§ **What this task involves**
The entries below contain a stretch that opens with the line containing "Namespace: (257, 385)" and closes with the line containing "Page: (236, 317)"; set down that stretch exactly, both ends included, and nothing else.

---- Records for this task

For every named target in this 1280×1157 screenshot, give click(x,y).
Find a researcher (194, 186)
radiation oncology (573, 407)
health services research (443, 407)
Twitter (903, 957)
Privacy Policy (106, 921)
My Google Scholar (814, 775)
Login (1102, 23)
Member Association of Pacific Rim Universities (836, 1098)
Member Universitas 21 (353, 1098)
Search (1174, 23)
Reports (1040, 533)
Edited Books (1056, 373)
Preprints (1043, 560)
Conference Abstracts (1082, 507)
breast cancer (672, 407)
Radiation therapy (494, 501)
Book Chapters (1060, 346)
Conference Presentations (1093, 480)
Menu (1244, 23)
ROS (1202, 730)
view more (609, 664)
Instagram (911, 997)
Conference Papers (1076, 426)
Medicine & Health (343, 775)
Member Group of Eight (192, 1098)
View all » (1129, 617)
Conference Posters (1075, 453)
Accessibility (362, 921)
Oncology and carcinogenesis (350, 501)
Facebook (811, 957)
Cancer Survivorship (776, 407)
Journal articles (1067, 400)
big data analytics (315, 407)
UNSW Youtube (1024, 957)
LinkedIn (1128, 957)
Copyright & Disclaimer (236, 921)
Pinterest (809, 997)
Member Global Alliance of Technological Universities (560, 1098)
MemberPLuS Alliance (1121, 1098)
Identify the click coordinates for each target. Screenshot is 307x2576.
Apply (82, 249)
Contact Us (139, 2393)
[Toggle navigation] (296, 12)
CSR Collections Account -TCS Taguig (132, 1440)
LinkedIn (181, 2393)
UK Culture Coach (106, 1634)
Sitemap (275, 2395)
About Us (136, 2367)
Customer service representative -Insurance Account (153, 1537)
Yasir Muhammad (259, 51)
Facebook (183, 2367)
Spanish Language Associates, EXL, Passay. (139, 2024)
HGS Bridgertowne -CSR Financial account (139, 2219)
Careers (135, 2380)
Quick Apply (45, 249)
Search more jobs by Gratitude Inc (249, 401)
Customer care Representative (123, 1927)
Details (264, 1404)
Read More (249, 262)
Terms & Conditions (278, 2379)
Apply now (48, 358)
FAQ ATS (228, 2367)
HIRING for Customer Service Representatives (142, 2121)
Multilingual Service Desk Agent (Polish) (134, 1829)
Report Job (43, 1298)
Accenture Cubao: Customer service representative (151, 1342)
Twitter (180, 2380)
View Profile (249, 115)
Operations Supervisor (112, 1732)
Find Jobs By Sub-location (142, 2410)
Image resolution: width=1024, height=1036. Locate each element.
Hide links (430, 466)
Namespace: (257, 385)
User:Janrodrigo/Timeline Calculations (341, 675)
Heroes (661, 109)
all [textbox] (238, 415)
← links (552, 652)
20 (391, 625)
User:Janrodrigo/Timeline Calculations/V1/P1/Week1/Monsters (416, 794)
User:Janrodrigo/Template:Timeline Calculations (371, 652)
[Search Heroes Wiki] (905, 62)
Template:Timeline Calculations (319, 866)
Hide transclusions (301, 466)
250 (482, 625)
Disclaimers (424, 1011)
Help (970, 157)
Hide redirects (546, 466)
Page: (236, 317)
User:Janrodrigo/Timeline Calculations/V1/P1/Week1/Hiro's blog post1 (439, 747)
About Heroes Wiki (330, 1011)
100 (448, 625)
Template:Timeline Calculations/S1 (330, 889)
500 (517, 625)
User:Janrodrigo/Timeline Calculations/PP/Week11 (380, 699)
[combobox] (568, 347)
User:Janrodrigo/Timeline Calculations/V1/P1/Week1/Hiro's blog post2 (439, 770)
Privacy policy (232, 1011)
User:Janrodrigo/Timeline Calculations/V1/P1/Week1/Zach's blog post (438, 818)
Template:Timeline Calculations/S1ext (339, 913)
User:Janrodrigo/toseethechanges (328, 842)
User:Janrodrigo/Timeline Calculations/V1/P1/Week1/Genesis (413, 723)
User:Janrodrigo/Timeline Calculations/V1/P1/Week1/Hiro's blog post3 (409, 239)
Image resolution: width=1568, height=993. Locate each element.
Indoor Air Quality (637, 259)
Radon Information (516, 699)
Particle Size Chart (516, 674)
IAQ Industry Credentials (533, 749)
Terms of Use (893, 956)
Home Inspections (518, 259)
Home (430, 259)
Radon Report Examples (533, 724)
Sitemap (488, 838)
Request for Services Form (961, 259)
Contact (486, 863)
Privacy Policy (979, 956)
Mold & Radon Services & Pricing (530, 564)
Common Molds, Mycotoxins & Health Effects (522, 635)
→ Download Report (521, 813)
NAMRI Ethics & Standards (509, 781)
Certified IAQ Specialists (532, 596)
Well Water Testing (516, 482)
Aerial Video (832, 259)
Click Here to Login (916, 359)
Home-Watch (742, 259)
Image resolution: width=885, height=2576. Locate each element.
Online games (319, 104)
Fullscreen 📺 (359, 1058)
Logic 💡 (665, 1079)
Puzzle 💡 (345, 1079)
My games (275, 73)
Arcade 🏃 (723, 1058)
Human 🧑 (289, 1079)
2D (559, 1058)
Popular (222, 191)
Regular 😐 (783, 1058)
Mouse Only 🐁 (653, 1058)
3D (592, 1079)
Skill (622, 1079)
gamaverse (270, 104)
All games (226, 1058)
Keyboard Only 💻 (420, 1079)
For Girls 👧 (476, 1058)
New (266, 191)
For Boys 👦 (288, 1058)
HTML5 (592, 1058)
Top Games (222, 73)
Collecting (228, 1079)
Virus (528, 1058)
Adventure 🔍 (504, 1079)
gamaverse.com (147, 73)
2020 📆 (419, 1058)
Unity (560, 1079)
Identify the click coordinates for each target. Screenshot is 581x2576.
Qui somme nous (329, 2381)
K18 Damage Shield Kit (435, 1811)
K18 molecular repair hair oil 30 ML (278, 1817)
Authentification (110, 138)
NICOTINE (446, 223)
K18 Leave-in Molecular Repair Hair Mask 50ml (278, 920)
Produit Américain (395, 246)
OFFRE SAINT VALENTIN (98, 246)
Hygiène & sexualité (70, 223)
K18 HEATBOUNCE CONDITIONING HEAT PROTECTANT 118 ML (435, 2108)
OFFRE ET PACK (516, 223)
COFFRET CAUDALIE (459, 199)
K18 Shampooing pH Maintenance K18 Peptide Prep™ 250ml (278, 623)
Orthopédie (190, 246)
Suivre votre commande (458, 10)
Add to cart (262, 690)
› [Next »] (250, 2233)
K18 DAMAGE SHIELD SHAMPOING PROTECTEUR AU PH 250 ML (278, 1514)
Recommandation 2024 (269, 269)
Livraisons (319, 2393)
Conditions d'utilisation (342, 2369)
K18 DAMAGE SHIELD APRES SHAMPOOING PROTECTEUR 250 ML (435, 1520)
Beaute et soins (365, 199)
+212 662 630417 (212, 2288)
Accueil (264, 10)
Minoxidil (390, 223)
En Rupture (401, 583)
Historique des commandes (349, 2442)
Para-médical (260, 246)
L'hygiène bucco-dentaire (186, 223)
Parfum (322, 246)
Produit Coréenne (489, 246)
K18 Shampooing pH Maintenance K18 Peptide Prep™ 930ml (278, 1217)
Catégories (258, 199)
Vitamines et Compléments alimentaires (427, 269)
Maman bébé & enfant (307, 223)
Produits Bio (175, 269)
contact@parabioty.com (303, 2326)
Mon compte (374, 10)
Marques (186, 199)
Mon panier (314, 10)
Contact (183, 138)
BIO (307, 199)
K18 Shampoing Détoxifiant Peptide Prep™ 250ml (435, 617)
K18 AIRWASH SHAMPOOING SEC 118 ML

--------

§ **Response**
Namespace: (257, 385)
User:Janrodrigo/Timeline Calculations (341, 675)
Heroes (661, 109)
all [textbox] (238, 415)
← links (552, 652)
20 (391, 625)
User:Janrodrigo/Timeline Calculations/V1/P1/Week1/Monsters (416, 794)
User:Janrodrigo/Template:Timeline Calculations (371, 652)
[Search Heroes Wiki] (905, 62)
Template:Timeline Calculations (319, 866)
Hide transclusions (301, 466)
250 (482, 625)
Disclaimers (424, 1011)
Help (970, 157)
Hide redirects (546, 466)
Page: (236, 317)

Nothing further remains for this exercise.